1. Integrated System Model
The system investigated in this project is a mini railway station composed of multiple structural and technical subsystems with distinct functional roles. Rather than analysing each component independently, the station is modelled as an integrated system, in which overall performance and safe operation depend on the interactions between subsystems over time. The considered subsystems include railway bridge, concrete stairs , floor, partition wall, and the boiler system. Each subsystem is characterised by different deterioration mechanisms, failure patterns, and maintenance requirements, but all contribute to the overall functionality of the station.

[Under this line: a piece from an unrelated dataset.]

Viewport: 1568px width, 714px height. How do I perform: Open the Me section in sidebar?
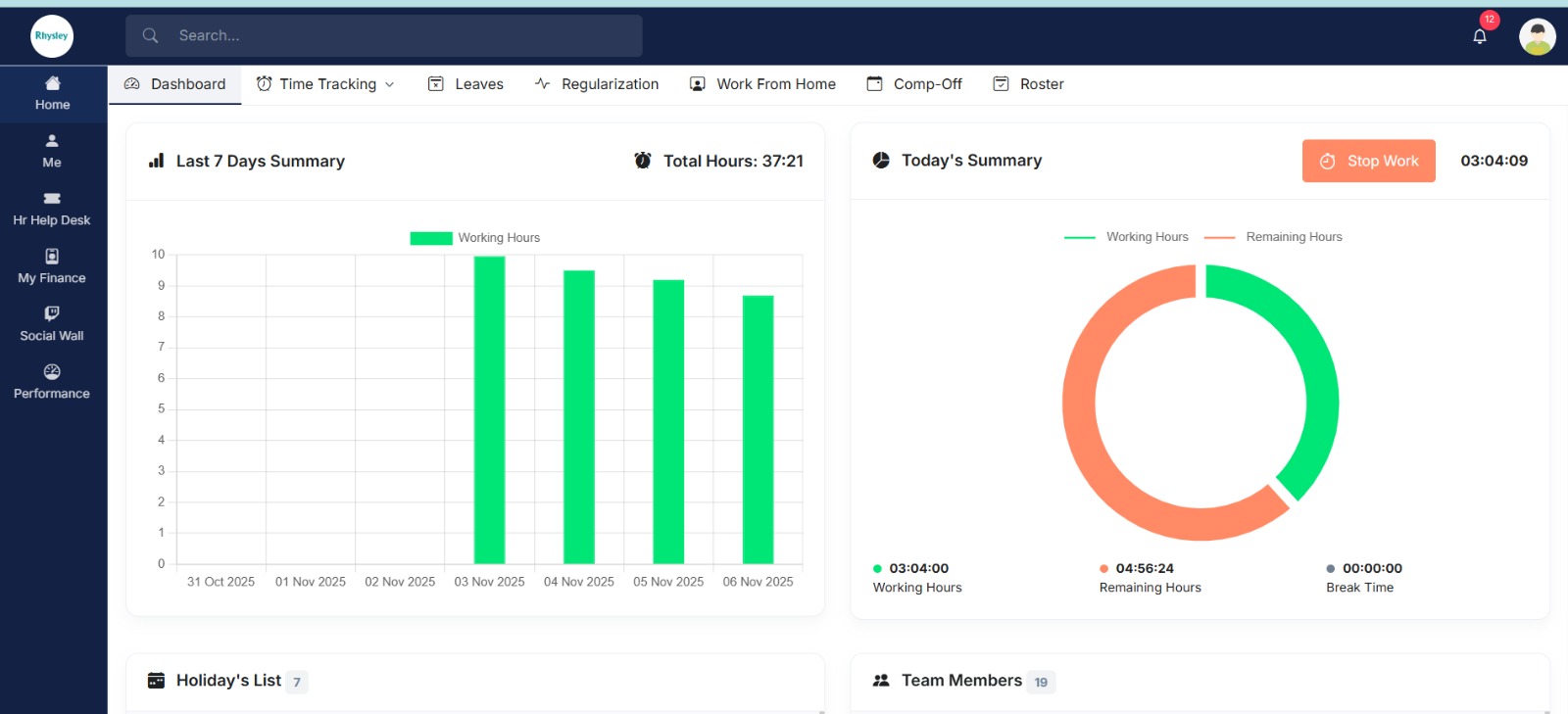52,151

Figure 1. Schematic view of integrated system (Mini Railway Station). derived from Chatgpt
A key feature of the integrated system model is the differentiation between critical and non-critical subsystems. Structural components such as the railway bridge, platforms, and stairs are classified as critical, as their failure can directly compromise system safety and operability. In contrast, subsystems such as partition walls mainly affect local functionality and maintenance demand and do not necessarily lead to system shutdown when failing independently. By integrating the behaviour of all subsystems into a unified system-level representation, the model enables the identification of interactions and overlapping failures that cannot be captured through component-level analysis alone.
2. Objectives of the Integrated System Analysis
The primary objective of the integrated system model is to establish a consistent life-cycle framework that captures subsystem interactions, functional criticality, and the system-level consequences of failure and maintenance decisions. Specifically, the objectives of this study are to:
1. Develop a system-level representation that integrates failure and maintenance behaviour across all subsystems
2. Identify periods of overlapping deterioration and failure that influence overall system performance
3. Support coordinated maintenance planning through system-level analysis rather than component-level optimisation
4. Provide a structured basis for evaluating maintenance strategies in terms of availability, environmental impact, and life-cycle cost
By adopting an integrated system modelling approach, the study enables a comprehensive evaluation of maintenance strategies and supports subsequent life-cycle assessment and multi-objective optimization at the system level.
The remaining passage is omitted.